◆ The problem:
Word for word, please restate the line containing "The width and height of the screenshot is (856, 578)." and all the lines that follow it to the end of the data.

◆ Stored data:
______

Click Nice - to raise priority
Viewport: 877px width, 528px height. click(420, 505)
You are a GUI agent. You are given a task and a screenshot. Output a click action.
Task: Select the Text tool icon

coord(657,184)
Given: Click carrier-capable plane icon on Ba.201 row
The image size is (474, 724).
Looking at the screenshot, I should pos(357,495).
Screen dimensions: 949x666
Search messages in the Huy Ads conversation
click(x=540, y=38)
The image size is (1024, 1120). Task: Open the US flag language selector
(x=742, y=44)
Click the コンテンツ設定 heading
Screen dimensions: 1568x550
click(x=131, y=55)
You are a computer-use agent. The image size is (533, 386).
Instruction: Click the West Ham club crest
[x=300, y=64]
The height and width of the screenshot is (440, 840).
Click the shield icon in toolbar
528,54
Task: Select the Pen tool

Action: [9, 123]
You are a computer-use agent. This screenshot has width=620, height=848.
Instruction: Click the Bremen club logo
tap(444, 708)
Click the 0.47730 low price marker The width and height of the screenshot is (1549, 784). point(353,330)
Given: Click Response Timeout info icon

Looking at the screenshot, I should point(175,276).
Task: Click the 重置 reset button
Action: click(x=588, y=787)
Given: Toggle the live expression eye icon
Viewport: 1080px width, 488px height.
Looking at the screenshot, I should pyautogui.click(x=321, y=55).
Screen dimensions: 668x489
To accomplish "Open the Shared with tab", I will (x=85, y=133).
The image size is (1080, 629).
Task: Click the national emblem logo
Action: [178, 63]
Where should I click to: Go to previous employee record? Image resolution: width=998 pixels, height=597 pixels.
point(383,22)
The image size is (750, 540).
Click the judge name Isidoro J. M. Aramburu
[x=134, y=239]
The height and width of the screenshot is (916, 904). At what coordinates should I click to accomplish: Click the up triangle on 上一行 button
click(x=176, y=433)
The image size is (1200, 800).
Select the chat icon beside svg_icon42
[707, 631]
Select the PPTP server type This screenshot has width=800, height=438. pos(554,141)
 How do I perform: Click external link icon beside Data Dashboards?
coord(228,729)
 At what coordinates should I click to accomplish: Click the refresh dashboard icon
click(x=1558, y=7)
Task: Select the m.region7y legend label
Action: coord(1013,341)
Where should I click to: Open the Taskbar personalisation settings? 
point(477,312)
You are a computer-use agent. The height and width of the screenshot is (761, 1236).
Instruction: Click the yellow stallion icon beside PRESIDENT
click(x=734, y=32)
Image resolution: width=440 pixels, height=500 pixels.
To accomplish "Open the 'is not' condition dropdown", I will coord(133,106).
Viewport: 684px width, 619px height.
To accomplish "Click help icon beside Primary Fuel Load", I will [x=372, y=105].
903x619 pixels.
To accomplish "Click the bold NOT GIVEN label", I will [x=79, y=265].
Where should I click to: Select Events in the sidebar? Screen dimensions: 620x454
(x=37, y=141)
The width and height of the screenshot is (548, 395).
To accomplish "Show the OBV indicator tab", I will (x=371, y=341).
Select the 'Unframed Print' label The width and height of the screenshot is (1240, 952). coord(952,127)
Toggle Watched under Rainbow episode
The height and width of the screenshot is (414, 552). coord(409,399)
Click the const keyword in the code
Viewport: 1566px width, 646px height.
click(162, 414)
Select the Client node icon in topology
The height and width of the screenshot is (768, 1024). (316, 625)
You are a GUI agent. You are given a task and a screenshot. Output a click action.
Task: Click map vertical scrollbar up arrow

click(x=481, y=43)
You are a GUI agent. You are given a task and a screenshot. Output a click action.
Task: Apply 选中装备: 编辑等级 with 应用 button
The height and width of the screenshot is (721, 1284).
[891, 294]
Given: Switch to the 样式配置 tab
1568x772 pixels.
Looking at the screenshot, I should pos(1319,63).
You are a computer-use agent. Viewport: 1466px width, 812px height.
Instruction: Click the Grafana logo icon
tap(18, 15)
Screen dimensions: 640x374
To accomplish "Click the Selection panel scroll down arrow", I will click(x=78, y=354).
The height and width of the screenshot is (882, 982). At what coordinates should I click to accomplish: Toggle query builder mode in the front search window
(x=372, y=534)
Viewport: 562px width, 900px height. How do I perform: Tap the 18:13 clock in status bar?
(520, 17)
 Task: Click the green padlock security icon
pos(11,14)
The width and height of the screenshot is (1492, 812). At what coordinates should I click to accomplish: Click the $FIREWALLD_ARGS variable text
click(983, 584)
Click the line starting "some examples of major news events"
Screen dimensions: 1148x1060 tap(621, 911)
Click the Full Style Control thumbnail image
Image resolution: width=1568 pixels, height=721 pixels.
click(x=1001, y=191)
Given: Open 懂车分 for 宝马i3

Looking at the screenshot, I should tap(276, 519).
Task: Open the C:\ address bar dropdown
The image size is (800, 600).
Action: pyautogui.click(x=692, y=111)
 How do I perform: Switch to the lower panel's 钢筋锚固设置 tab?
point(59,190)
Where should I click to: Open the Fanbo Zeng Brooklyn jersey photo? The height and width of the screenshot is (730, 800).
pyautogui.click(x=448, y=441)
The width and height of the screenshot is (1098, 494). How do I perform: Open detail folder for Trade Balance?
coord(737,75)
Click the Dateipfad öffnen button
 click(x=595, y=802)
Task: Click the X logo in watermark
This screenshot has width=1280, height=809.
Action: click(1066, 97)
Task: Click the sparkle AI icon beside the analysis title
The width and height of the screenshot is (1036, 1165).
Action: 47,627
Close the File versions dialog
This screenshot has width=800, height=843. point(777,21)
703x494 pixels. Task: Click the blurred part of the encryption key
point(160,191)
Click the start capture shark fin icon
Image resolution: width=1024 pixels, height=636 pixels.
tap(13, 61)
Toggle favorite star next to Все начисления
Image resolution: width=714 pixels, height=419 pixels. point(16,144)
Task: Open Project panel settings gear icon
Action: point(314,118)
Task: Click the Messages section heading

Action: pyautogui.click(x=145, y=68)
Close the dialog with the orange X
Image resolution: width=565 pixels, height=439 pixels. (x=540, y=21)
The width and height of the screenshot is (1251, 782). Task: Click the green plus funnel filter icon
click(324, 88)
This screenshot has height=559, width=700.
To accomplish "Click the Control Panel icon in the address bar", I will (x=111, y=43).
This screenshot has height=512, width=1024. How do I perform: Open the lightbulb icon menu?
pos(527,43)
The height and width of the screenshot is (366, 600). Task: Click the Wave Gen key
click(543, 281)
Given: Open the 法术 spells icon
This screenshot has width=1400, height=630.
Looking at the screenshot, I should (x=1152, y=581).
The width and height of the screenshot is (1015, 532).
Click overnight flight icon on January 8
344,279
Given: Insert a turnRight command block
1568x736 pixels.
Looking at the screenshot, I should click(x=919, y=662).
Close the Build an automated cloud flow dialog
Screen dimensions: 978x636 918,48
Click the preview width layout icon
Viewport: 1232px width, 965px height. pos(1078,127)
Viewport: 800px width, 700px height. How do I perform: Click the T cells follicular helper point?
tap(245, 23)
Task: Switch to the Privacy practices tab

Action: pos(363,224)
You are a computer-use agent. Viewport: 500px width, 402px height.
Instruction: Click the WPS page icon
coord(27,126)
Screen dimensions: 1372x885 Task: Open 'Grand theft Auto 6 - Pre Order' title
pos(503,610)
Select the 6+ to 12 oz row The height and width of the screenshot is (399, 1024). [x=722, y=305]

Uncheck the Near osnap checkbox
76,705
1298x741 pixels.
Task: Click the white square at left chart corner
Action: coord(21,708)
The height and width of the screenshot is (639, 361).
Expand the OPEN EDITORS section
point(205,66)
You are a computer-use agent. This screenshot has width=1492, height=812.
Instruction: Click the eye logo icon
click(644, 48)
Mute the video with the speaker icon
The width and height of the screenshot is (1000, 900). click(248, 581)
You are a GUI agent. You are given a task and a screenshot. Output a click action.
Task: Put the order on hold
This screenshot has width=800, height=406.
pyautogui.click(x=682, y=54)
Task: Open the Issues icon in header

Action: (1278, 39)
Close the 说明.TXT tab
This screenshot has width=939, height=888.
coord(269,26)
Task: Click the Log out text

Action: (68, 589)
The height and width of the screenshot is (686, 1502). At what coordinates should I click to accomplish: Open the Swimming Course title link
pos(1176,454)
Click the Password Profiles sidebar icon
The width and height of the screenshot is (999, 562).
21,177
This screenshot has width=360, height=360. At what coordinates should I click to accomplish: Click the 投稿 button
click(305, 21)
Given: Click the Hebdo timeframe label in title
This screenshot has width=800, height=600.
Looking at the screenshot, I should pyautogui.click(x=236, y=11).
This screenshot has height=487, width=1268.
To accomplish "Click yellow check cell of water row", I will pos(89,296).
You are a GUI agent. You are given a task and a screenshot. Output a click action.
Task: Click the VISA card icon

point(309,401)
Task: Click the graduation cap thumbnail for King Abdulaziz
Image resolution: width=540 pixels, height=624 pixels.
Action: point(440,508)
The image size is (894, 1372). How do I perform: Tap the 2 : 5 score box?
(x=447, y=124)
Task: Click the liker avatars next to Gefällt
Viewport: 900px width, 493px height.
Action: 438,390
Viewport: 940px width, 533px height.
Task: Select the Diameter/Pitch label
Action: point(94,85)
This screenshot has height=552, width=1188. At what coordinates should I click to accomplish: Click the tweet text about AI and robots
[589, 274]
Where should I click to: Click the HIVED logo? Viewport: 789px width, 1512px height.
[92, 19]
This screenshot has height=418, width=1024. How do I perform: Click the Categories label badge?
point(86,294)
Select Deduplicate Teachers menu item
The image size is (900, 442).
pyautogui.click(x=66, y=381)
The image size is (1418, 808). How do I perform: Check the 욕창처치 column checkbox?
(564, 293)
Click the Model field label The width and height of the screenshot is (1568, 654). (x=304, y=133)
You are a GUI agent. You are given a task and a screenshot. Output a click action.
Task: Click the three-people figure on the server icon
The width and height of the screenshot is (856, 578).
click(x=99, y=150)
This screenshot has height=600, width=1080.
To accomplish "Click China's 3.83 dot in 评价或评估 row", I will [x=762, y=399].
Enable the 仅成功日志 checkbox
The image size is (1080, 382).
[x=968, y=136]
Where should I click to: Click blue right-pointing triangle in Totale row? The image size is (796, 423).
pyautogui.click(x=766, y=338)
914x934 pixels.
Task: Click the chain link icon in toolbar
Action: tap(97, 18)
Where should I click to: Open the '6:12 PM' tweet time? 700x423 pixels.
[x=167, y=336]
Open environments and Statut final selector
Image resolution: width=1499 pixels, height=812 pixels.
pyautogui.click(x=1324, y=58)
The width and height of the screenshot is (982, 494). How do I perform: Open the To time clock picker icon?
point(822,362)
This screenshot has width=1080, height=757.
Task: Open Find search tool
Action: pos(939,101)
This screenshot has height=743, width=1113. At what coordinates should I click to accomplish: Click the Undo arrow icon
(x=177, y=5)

______

◆ Solution to this problem:
The width and height of the screenshot is (856, 578).
click(x=99, y=150)
This screenshot has height=600, width=1080.
To accomplish "Click China's 3.83 dot in 评价或评估 row", I will [x=762, y=399].
Enable the 仅成功日志 checkbox
The image size is (1080, 382).
[x=968, y=136]
Where should I click to: Click blue right-pointing triangle in Totale row? The image size is (796, 423).
pyautogui.click(x=766, y=338)
914x934 pixels.
Task: Click the chain link icon in toolbar
Action: tap(97, 18)
Where should I click to: Open the '6:12 PM' tweet time? 700x423 pixels.
[x=167, y=336]
Open environments and Statut final selector
Image resolution: width=1499 pixels, height=812 pixels.
pyautogui.click(x=1324, y=58)
The width and height of the screenshot is (982, 494). How do I perform: Open the To time clock picker icon?
point(822,362)
This screenshot has width=1080, height=757.
Task: Open Find search tool
Action: pos(939,101)
This screenshot has height=743, width=1113. At what coordinates should I click to accomplish: Click the Undo arrow icon
(x=177, y=5)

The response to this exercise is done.